Out to beat the banned

Playwright Adam Rapp has crammed a lot into his latest work, “The Metal Children.” And it’s a lot of big themes: the creative process, suicide, teenage sexuality, censorship. Not enough? Rapp throws in abortion and religion, as well.

Our guide through this minefield is Tobin Falmouth (Billy Crudup), a writer who lives in a slovenly New York apartment. He’s ambitious but has made his name within the young-adult genre, a field he considers to be inferior.

As the show opens, Tobin’s best-known book, “The Metal Children,” has just been banned by a school board in “the American heartland” because it deals with sensitive issues. So Tobin gets into a rented SUV and sets out to help a local English teacher (Connor Barrett) plead the novel’s case.

Rapp burst on the downtown scene in the early ’00s with plays such as “Finer Noble Gases” and “Stone Cold Dead Serious.” They reveled in outrage and excess, and required strong nerves from the audience. Since then, Rapp has disciplined — but not watered down — his high-intensity style, with particular success in “Red Light Winter” (2005).

“The Metal Children,” which Rapp also directed, is his most ambitious work yet and retains the author’s trademark zingers (he can be as sharply funny as Tracy Letts).
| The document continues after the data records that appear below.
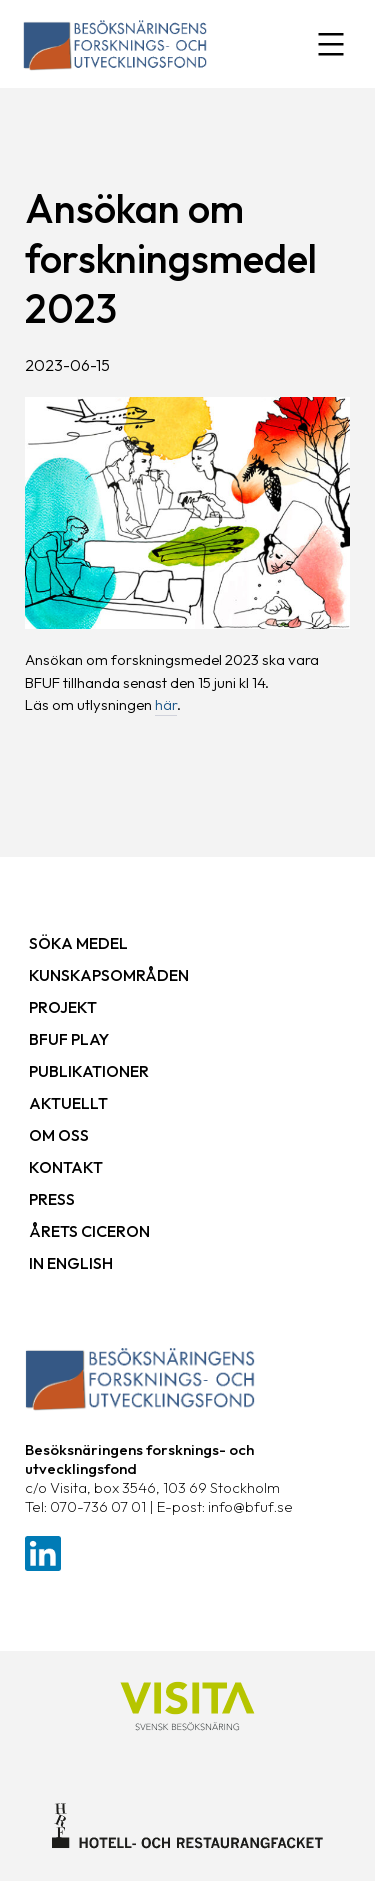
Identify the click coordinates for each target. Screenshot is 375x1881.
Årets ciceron (89, 1231)
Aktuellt (68, 1103)
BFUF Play (69, 1039)
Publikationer (89, 1071)
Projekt (63, 1007)
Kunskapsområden (109, 975)
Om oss (59, 1135)
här (166, 704)
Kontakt (66, 1167)
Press (52, 1199)
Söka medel (78, 943)
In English (71, 1263)
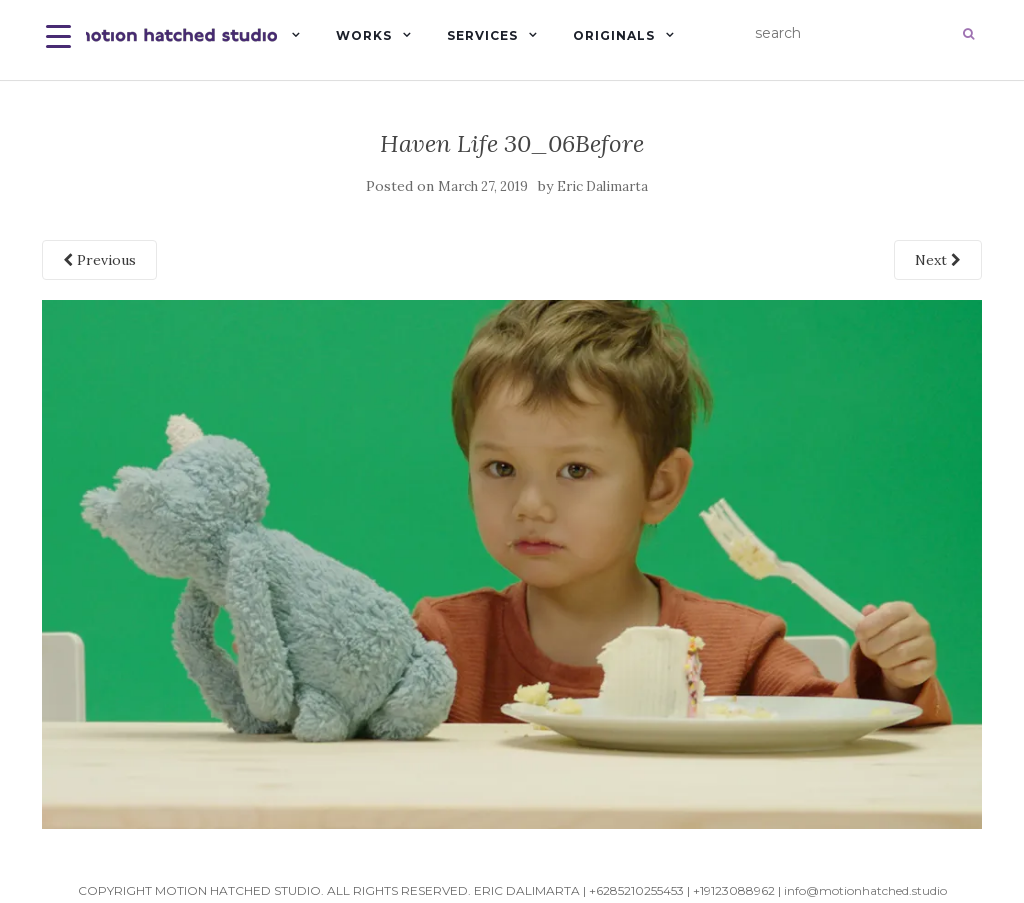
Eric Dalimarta (602, 186)
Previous (99, 260)
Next (938, 260)
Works (364, 35)
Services (482, 35)
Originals (614, 35)
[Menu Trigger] (58, 35)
But the play’s impact is undermined by its very richness.

In quaint Midlothia, Tobin faces zealots of all kinds, from churchgoers to radical teen girls bent on emulating the book’s heroine. (This brings to mind the deluded Ellen James Society in “The World According to Garp.”) The atmosphere becomes increasingly surreal and violent.

As if this weren’t enough, Tobin must also confront his responsibilities as a writer — something that hits close to home for Rapp, whose young-adult novel “The Buffalo Tree” was censored by a Pennsylvania school in 2005.

But he doesn’t spare his character, and Crudup bravely plays a complicated man whose mixture of self-regard and self-pity makes him lose perspective when dealing with 16-year-old Vera (Phoebe Strole).

Each time a new subplot appears, Rapp loses some of his hold on the narrative. And yet you can’t be indifferent to this brave, messy show, which refuses easy answers and wholly likable protagonists. That Rapp makes us confront these gray areas may be his biggest provocation.